Deployments across Kubernetes clusters

In a distributed PostgreSQL cluster there can only be a single PostgreSQL instance acting as a primary at all times. This means that applications can only write inside a single Kubernetes cluster, at any time.

However, for business continuity objectives it is fundamental to:

• reduce global recovery point objectives (RPO) by storing PostgreSQL backup data in multiple locations, regions and possibly using different providers (Disaster Recovery)
• reduce global recovery time objectives (RTO) by taking advantage of PostgreSQL replication beyond the primary Kubernetes cluster (High Availability)

In order to address the above concerns, CloudNativePG introduces the concept of a PostgreSQL Topology that is distributed across different Kubernetes clusters and is made up of a primary PostgreSQL cluster and one or more PostgreSQL replica clusters. This feature is called distributed PostgreSQL topology with replica clusters, and it enables multi-cluster deployments in private, public, hybrid, and multi-cloud contexts.

A replica cluster is a separate Cluster resource that is in continuous recovery, replicating from another source, either via WAL shipping from a WAL archive or via streaming replication from a primary or a standby (cascading).

The diagram below depicts a PostgreSQL cluster spanning over two different Kubernetes clusters, where the primary cluster is in the first Kubernetes cluster and the replica cluster is in the second. The second Kubernetes cluster acts as the company's disaster recovery cluster, ready to be activated in case of disaster and unavailability of the first one.
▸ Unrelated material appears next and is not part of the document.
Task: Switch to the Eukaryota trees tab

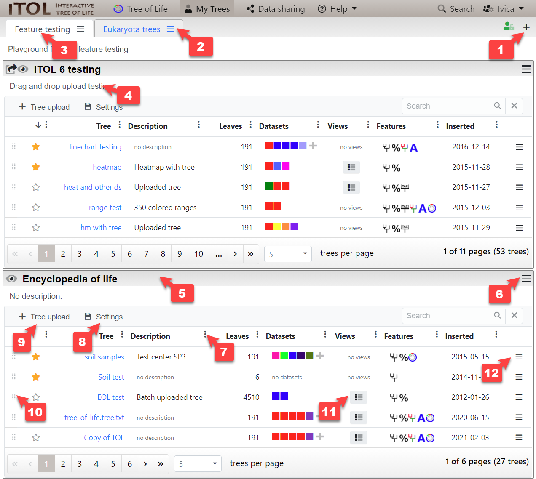Action: 131,29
A replica cluster can have the same architecture as the primary cluster. Instead of a primary instance, a replica cluster has a designated primary instance, which is a standby server with an arbitrary number of cascading standby servers in streaming replication (symmetric architecture).

The designated primary can be promoted at any time, transforming the replica cluster into a primary cluster capable of accepting write connections. This is typically triggered by:

• Human decision: You choose to make the other PostgreSQL cluster (or the entire Kubernetes cluster) the primary. To avoid data loss and ensure that the former primary can follow without being re-cloned (especially with large data sets), you first demote the current primary, then promote the designated primary using the API provided by CloudNativePG.
• Unexpected failure: If the entire Kubernetes cluster fails, you might experience data loss, but you need to fail over to the other Kubernetes cluster by promoting the PostgreSQL replica cluster.

The designated primary in the above example is fed via WAL streaming (primary_conninfo), with fallback option for file-based WAL shipping through the restore_command and barman-cloud-wal-restore.

CloudNativePG allows you to define topologies with multiple replica clusters. You can also define replica clusters with a lower number of replicas, and then increase this number when the cluster is promoted to primary.